Swap "Where should I click to" for "Where do I tap to" everywhere in the records below, and write them out again with nothing else changed.

━━ EXCERPTED RECORDS

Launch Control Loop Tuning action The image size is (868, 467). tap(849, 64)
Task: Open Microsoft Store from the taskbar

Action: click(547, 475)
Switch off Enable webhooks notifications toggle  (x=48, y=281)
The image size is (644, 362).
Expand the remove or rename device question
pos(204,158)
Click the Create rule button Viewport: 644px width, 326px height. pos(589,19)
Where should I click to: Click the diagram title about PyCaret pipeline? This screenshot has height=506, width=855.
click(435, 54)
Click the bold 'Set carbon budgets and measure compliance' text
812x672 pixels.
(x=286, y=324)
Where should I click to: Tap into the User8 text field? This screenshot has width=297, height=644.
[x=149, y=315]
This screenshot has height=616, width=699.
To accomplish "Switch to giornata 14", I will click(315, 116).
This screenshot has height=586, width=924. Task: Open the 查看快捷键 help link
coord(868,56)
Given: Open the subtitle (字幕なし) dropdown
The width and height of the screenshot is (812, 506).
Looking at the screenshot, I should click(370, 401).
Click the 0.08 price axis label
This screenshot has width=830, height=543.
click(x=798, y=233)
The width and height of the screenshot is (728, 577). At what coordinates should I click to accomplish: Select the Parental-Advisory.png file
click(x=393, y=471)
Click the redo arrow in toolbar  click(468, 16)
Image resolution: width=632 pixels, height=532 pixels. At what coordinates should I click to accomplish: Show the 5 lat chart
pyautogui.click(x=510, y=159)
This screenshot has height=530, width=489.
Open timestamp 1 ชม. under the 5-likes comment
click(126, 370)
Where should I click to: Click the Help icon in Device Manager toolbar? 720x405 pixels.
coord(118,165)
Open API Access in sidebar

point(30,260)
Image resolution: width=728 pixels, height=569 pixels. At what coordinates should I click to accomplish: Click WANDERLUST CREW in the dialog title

━━━━

EXERCISE RESULT:
Launch Control Loop Tuning action The image size is (868, 467). tap(849, 64)
Task: Open Microsoft Store from the taskbar

Action: click(547, 475)
Switch off Enable webhooks notifications toggle  (x=48, y=281)
The image size is (644, 362).
Expand the remove or rename device question
pos(204,158)
Click the Create rule button Viewport: 644px width, 326px height. pos(589,19)
Where do I tap to: Click the diagram title about PyCaret pipeline? This screenshot has height=506, width=855.
click(435, 54)
Click the bold 'Set carbon budgets and measure compliance' text
812x672 pixels.
(x=286, y=324)
Where do I tap to: Tap into the User8 text field? This screenshot has width=297, height=644.
[x=149, y=315]
This screenshot has height=616, width=699.
To accomplish "Switch to giornata 14", I will click(315, 116).
This screenshot has height=586, width=924. Task: Open the 查看快捷键 help link
coord(868,56)
Given: Open the subtitle (字幕なし) dropdown
The width and height of the screenshot is (812, 506).
Looking at the screenshot, I should click(370, 401).
Click the 0.08 price axis label
This screenshot has width=830, height=543.
click(x=798, y=233)
The width and height of the screenshot is (728, 577). At what coordinates should I click to accomplish: Select the Parental-Advisory.png file
click(x=393, y=471)
Click the redo arrow in toolbar  click(468, 16)
Image resolution: width=632 pixels, height=532 pixels. At what coordinates should I click to accomplish: Show the 5 lat chart
pyautogui.click(x=510, y=159)
This screenshot has height=530, width=489.
Open timestamp 1 ชม. under the 5-likes comment
click(126, 370)
Where do I tap to: Click the Help icon in Device Manager toolbar? 720x405 pixels.
coord(118,165)
Open API Access in sidebar

point(30,260)
Image resolution: width=728 pixels, height=569 pixels. At what coordinates should I click to accomplish: Click WANDERLUST CREW in the dialog title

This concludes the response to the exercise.